Supplied information
------

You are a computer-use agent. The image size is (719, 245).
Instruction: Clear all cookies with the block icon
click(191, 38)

------

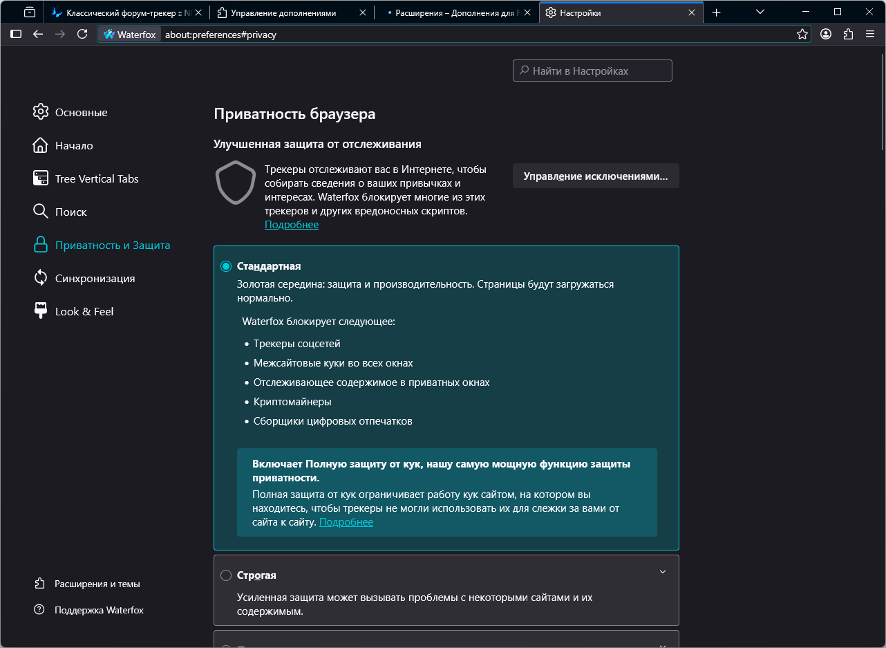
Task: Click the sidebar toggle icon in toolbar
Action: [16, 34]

------

Job
Gather every line of the material above that contains the string "icon", matching case exactly. Copy each line as it appears.

Completed exercise
Instruction: Clear all cookies with the block icon
Task: Click the sidebar toggle icon in toolbar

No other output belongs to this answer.